Design and construction
- Architect: Harold Seymour Scott

= Oak Cinema =

The Oak Cinema was an Art Deco style cinema located at the junction of Chapel Lane and Bristol Road, Selly Oak, Birmingham, from 1923 to 1984.

==History==

It was designed by the architect Harold Seymore Scott in the Art Deco style, and opened on 26 March 1923 with a seating capacity of 1,111.

It was taken over by ABC Cinemas in March 1935 who refurbished the building and increased the seating to 1,506. The improvements included an air conditioning and heating system which provided over one million cubic feet of air per hour, and maintained a pressure inside the building which prevented draughts entering when doors were opened.
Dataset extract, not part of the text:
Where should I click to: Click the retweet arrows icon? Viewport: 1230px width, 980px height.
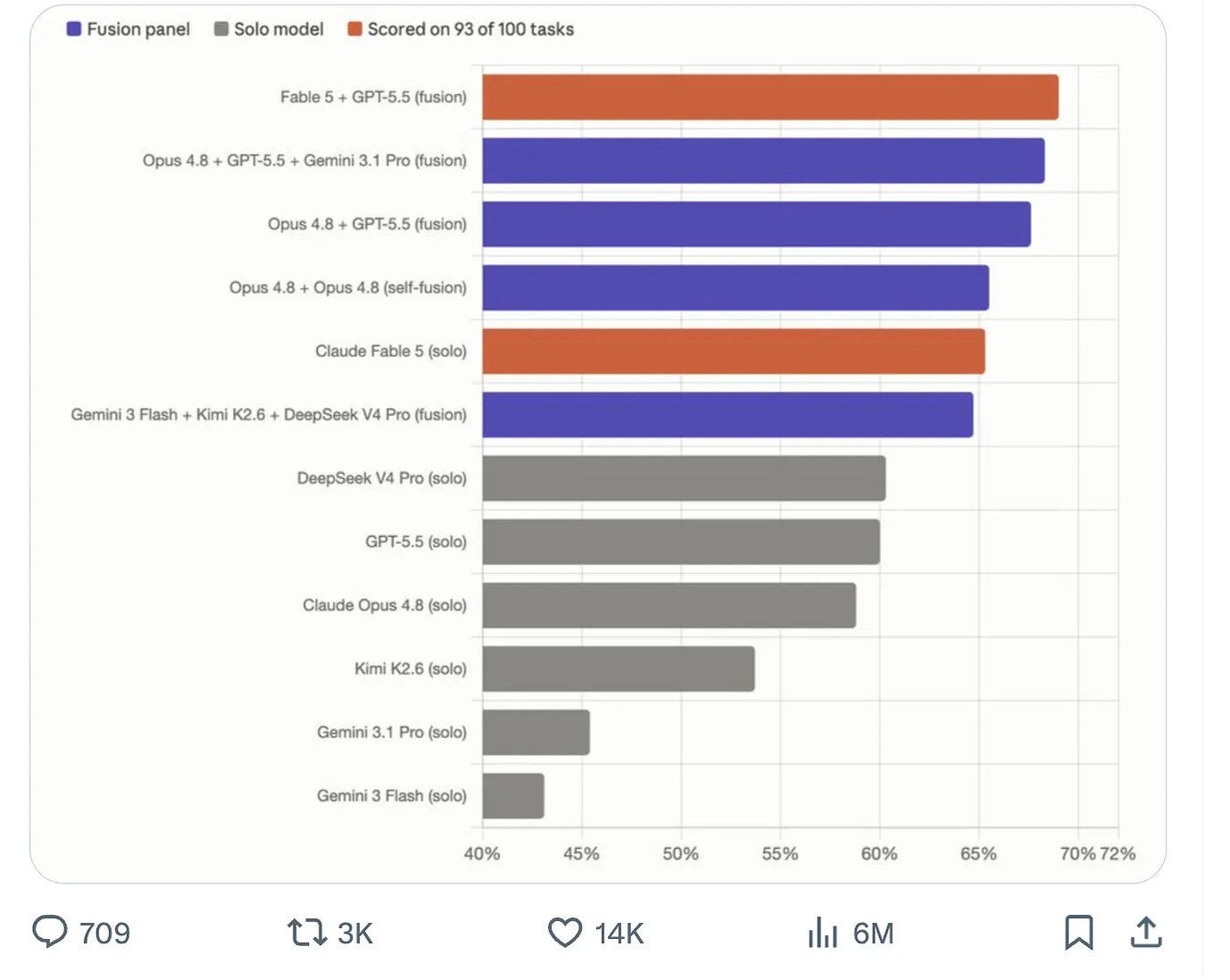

The enlarged cinema was provided with a staff of 18, It re-opened on 16 December 1935.

In July 1951, the Oak Cinema was voted the second cleanest cinema in the country and the manager, Roy Fielder was presented with a Silver Medal by A.H. Sayer, chairman of the Birmingham Public Entertainments Committee.
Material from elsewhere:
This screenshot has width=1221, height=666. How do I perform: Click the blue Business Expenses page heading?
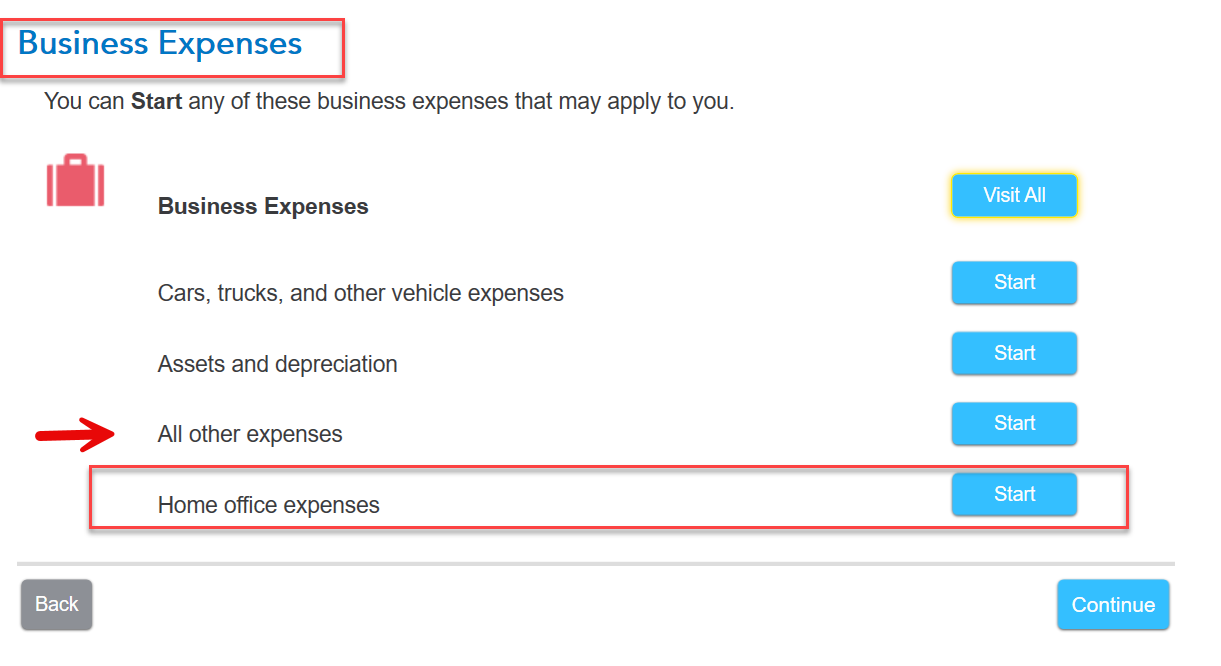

In 1966 the chief projectionist was John Radcliff and the manager was Mr Harris.

ABC ownership lasted until April 1978, when the building was sold to an independent concern. This was short-lived, and the cinema closed on 3 November 1979. The final films were 'The Spaceman and King Arthur' and the Disney movie 'Dumbo'.

The building stood derelict until demolished in December 1984. A Sainsburys supermarket, now closed, was built on its site.